**Text provided**.
Following

I was responding to a comment and something came up that I thought I’d bring to a more public place for discussion. Those of us that write a blog all have certain things we do as part of this blogging way of life. It’s not just write, publish and reap millions of readers’ love and adoration. Is it? I mean, if it is for you that’s insanely good. Move along, there’s nothing for you here.

Like I said in my last post, this is a blogging platform not specifically a social one. If you want it to become a social one you have to work at it. Most followers at the beginning to middle stages of a blog are other blog writers. We’re interested and we’re here a lot more than general readers. It just stands to reason that we are each other’s audience to a great extent. What that means is that there is reciprocation needed. You can’t just write and move on with your day if you want to build a community.

I can’t tell you how many times I’ve read a blog post about someone’s guilt related to not reading all their followers’ posts. I feel that guilt all the time. I’m sure many of you do too…I’ve read it. I’ve gone back and forth with this guilt. I’ve tried to read through and comment on every subscription email I receive on your posts. I’ve tried to have a laissez-faire attitude of “I’ll read the ones that really interest me,” because I can’t read them all. Then I’ve fallen completely off the wagon and deleted them all in one swift fire sale of frustration. I haven’t found the sweet spot of following.

My question is what do you do? How do you handle the flow? How do you build community? I see some folks who have succeeded. They have a nice group of consistent commenters and they are having a grand time. I post a comment in the midst of their conversation and it makes me smile. I feel the glow coming from their light.

**What you will do**.
**A)** Copy word for word the passage of the blog post on following that opens with the words containing "I was responding" and closes with "build a community.".
**B)** Extend the blog post about keeping up with followed blogs, picking up right after its last sentence.
The data that comes next isn't needed for anything here.

**Supplied entries**.
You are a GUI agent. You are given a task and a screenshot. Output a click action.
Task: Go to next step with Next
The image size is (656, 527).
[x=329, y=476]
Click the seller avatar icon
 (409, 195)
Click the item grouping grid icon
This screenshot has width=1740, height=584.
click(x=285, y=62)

==

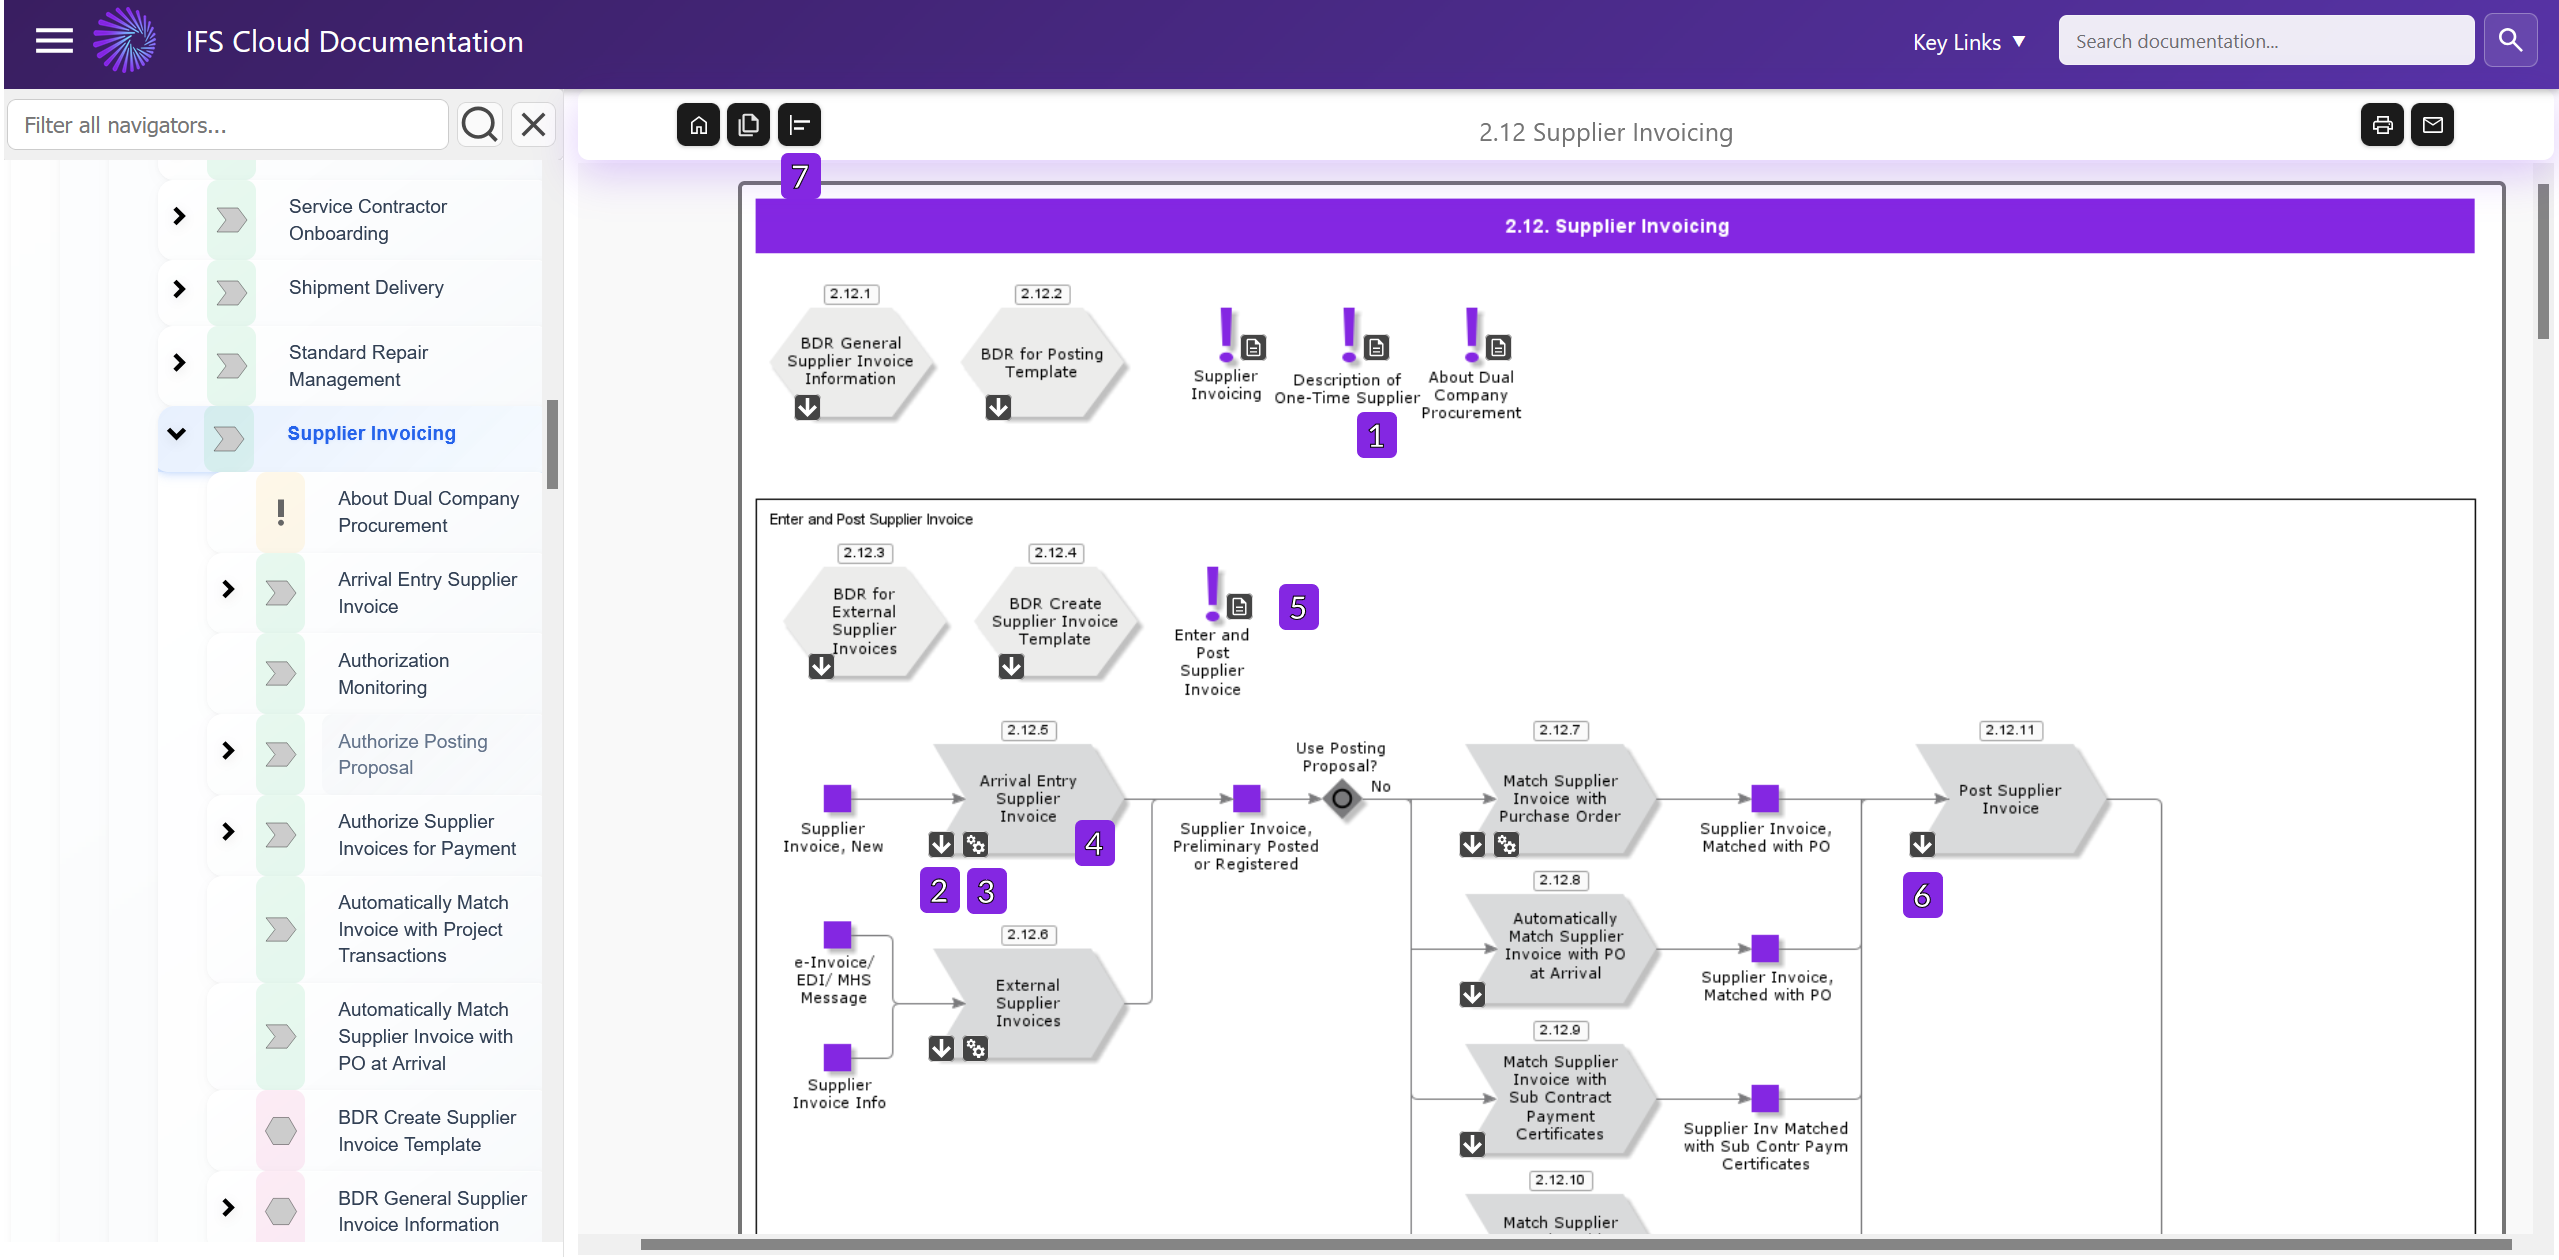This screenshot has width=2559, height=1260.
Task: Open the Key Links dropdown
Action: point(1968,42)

**Responses to the exercise**.
**A)**
I was responding to a comment and something came up that I thought I’d bring to a more public place for discussion. Those of us that write a blog all have certain things we do as part of this blogging way of life. It’s not just write, publish and reap millions of readers’ love and adoration. Is it? I mean, if it is for you that’s insanely good. Move along, there’s nothing for you here.

Like I said in my last post, this is a blogging platform not specifically a social one. If you want it to become a social one you have to work at it. Most followers at the beginning to middle stages of a blog are other blog writers. We’re interested and we’re here a lot more than general readers. It just stands to reason that we are each other’s audience to a great extent. What that means is that there is reciprocation needed. You can’t just write and move on with your day if you want to build a community.

**B)**
I know not everyone has the same goal. People blog for many different reasons. My own reasons vacillate back and forth. I write because I love to write. I write for my Dominant. He loves to read and it thrills me to thrill him. This is a way I can serve him and show my love. He likes to use my writing to assess how I did with his choice of scenes. He is a process thinker, an engineer. He needs input and I don’t always want to talk it all through. I love talking to him but I don’t always volunteer information, so I write and it’s

another way to communicate.

I am a social person and a service person. My submission to Daddy has a big service element. My work and parenting also have a service element. This means that I don’t do anything in a vacuum or just for myself. Which leads me to realize that I need to give weight to that in my writing endeavors too. I thrive on feedback. I thrive in a community. When the community or service aspect of my writing dwindles, I stop wanting to write as much.

I’d love to hear your thoughts on building a blogging community, how you are a good follower or why you write. Thank you to all who read and follow me. You are truly my lifeblood here.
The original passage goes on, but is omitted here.